ChatGPT Atlas | slacker news

1. bilsbie ◴[21 Oct 25 18:45 UTC] No.45659896[source]▶

>>45658479 (OP) #

Super dumb question but why was this so hard for someone to build.

I’ve been wanting to simply ask AI about whatever is currently on my screen for years.

I don’t get why we can’t easily have this.

replies(3): >>45660171 #>>45660199 #>>45663243 #

2. Sean-Der ◴[21 Oct 25 19:05 UTC] No.45660171[source]▶

>>45659896 (TP) #

You can already do this! I saw this on X[0]. You can do WebRTC to Realtime API + getDisplayMedia.

[0] https://www.loom.com/share/22a165508ae5491dbd536fbbc5348fcc

3. AtNightWeCode ◴[21 Oct 25 19:07 UTC] No.45660199[source]▶

>>45659896 (TP) #

It is very basic. I have built my own version of this based on Chromium that integrates both Claude and ChatGPT in the browser. It can do a lot of tasks like translate or shorten the text I selected and so on. It took me like a couple of hours to build. The problem is the cost of using the LLMs, especially since they are still pretty stupid and requires huge prompts.

EDIT: I think I misunderstood your Q. Sorry. You can take a screenshot and post it to ChatGPT and get back what it is seeing, in theory. I mean, I use ChatGPT to post screenshots of my sites to get feedback on my layout and designs...

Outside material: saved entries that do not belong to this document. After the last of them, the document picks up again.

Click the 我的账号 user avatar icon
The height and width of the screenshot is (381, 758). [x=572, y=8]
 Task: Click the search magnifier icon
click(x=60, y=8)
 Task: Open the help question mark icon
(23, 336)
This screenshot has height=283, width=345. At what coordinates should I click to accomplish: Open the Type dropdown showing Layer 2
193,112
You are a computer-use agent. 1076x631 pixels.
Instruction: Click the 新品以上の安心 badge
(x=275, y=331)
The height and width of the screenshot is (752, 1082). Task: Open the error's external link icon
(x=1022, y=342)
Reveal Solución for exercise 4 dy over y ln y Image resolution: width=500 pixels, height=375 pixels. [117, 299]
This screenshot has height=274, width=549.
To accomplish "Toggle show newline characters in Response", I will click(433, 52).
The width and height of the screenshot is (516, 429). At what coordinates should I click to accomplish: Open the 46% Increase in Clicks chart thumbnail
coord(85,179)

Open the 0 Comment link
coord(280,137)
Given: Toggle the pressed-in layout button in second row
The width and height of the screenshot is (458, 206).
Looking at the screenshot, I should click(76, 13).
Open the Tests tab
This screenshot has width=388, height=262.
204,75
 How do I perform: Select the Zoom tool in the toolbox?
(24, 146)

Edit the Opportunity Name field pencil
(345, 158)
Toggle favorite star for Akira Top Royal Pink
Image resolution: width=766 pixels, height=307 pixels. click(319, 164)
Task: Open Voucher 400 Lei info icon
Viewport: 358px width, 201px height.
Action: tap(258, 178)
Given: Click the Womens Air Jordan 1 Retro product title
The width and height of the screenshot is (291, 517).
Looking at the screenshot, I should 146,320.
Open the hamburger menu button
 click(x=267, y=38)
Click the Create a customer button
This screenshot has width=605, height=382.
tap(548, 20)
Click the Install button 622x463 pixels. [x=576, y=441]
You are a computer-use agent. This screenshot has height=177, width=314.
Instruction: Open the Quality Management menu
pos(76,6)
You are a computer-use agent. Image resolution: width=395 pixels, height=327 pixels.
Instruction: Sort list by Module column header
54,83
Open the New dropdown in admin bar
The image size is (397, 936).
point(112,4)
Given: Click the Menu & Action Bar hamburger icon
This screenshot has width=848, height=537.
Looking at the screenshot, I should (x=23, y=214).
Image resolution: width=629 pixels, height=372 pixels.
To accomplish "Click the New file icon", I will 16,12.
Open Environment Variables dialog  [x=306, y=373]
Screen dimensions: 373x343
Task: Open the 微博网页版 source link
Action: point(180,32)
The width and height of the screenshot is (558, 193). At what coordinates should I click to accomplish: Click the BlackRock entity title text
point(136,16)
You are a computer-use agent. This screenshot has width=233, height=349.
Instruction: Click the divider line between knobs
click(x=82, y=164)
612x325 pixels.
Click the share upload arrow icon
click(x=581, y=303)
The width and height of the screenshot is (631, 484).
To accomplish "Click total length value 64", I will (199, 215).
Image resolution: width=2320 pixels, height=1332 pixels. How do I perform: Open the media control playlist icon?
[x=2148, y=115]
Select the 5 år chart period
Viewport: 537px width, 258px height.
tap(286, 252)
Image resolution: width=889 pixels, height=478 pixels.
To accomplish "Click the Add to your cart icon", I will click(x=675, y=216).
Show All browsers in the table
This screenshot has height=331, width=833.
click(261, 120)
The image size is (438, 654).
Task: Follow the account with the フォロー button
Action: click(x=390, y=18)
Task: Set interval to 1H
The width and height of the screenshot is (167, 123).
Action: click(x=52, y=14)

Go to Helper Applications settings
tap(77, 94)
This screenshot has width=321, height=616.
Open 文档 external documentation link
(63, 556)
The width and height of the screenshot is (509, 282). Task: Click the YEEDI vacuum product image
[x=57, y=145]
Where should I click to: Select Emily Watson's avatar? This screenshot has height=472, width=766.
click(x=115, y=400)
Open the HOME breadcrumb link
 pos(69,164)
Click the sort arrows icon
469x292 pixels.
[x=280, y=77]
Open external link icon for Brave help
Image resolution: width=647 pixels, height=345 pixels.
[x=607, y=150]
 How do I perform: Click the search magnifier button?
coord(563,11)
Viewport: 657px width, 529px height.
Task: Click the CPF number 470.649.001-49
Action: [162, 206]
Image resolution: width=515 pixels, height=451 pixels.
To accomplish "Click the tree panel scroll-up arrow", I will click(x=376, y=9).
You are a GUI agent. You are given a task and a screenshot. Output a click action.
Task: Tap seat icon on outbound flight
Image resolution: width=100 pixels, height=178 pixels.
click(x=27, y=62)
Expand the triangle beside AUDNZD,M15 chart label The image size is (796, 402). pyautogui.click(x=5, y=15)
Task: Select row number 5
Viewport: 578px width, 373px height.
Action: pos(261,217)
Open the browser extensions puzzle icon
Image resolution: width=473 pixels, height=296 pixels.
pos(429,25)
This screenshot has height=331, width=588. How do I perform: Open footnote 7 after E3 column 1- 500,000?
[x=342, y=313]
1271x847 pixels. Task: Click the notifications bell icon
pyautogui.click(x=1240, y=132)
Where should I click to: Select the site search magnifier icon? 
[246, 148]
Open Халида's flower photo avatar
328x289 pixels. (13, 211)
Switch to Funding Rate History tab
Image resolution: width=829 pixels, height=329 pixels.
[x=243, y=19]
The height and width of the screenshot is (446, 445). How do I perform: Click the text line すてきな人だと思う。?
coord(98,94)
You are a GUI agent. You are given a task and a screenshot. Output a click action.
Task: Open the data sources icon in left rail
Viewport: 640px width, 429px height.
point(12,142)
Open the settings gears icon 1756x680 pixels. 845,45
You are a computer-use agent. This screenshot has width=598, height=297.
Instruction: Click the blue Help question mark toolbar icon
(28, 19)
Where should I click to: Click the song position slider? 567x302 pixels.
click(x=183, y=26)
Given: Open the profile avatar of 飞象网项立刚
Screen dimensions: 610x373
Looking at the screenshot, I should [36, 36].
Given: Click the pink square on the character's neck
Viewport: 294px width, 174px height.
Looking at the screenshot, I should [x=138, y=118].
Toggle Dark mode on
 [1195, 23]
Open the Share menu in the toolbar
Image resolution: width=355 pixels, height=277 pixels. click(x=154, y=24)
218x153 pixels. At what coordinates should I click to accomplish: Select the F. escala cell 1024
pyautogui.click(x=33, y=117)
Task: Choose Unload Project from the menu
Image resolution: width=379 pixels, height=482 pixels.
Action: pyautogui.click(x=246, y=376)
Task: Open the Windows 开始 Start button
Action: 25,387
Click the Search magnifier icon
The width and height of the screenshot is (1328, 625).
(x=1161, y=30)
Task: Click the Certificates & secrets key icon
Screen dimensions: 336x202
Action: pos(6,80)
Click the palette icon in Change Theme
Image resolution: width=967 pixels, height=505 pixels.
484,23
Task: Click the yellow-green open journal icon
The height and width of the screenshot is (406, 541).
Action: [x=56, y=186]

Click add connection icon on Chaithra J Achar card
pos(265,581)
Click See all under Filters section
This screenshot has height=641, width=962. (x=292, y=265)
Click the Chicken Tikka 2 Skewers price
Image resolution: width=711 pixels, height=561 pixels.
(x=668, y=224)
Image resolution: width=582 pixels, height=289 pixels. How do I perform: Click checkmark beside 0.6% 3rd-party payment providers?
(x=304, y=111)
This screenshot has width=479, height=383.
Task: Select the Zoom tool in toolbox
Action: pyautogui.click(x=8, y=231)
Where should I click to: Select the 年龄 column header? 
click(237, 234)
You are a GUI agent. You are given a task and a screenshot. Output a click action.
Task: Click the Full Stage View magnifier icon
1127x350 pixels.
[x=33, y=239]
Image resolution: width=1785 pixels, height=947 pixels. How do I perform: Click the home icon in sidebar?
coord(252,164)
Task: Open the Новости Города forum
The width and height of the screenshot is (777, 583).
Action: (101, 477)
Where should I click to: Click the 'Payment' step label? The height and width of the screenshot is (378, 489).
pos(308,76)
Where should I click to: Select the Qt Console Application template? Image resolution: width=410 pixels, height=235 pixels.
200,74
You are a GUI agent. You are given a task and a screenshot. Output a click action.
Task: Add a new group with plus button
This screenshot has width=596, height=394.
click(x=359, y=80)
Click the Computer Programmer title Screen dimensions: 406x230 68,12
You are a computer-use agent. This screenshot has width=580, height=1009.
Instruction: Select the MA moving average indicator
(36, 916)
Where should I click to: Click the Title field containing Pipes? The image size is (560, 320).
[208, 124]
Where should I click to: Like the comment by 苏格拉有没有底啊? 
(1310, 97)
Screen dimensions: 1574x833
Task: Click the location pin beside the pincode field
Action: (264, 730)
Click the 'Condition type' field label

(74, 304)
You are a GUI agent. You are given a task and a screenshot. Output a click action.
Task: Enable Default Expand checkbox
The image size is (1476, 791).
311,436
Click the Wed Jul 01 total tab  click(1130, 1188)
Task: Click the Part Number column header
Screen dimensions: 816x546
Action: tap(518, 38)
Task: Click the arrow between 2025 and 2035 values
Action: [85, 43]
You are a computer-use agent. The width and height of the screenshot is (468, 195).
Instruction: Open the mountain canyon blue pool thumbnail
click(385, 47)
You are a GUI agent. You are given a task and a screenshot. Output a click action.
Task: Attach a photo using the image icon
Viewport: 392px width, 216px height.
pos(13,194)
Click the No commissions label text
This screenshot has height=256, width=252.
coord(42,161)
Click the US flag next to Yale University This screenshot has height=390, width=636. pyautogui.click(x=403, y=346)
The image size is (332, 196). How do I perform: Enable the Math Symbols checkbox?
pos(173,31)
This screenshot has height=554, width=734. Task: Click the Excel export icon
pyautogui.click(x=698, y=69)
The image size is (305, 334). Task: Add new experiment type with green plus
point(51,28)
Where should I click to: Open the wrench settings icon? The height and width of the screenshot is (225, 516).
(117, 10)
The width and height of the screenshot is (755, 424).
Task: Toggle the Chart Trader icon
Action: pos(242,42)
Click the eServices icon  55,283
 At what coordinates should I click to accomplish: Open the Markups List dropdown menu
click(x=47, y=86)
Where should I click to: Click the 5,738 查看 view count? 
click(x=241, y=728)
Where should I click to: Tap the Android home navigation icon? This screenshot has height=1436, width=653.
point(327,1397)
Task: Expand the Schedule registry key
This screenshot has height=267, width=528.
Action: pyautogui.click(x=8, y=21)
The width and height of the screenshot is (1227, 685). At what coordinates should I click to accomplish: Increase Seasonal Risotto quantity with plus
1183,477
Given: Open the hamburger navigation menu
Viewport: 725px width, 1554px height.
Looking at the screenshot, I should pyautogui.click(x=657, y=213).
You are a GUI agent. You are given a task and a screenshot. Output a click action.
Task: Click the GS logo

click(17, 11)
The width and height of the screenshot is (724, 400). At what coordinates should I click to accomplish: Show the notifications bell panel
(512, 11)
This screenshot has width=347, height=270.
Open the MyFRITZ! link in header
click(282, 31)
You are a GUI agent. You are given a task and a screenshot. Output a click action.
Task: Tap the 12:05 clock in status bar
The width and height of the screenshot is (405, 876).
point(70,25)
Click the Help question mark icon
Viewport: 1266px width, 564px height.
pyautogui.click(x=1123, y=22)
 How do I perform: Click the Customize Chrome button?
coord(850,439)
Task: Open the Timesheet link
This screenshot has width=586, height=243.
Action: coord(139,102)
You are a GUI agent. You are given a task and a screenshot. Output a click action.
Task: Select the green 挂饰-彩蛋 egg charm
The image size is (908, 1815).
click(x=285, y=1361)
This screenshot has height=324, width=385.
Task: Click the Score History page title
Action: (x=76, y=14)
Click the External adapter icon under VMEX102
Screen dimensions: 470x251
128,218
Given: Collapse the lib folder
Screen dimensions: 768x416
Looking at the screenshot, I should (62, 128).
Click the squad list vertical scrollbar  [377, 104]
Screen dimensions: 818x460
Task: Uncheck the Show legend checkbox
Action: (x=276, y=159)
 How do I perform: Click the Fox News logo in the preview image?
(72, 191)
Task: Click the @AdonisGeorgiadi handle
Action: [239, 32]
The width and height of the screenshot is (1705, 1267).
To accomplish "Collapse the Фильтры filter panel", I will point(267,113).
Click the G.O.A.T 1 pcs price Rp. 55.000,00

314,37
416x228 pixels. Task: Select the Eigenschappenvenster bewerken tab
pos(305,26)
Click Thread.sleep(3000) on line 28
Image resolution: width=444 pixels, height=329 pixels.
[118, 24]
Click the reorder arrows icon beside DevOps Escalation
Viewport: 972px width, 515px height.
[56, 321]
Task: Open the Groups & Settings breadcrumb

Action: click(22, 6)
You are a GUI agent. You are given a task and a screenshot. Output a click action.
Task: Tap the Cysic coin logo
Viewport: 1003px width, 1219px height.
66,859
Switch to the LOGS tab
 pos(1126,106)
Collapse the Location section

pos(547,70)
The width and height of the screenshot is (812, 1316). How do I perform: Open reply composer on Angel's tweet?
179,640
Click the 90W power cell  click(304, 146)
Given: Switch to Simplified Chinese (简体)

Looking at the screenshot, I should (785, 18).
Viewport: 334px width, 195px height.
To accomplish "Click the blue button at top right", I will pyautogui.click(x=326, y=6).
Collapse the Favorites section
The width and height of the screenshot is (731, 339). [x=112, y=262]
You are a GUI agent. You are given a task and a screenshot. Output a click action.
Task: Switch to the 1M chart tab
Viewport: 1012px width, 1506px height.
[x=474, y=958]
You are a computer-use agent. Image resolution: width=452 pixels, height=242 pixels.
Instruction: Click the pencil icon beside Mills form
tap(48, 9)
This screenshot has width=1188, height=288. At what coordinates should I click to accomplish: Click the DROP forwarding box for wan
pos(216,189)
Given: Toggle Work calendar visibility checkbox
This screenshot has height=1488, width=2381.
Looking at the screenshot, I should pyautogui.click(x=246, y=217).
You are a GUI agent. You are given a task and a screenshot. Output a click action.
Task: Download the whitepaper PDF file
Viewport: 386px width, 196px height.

4. nsonha ◴[21 Oct 25 23:49 UTC] No.45663243[source]▶

>>45659896 (TP) #

We have this though, as a (controversial) built-in Windows's feature called "Recall". We have many apps like that (vercept.com) and MCP servers that do that. It's just, besides privacy concerns, it doesn't works well yet for agentic usecases.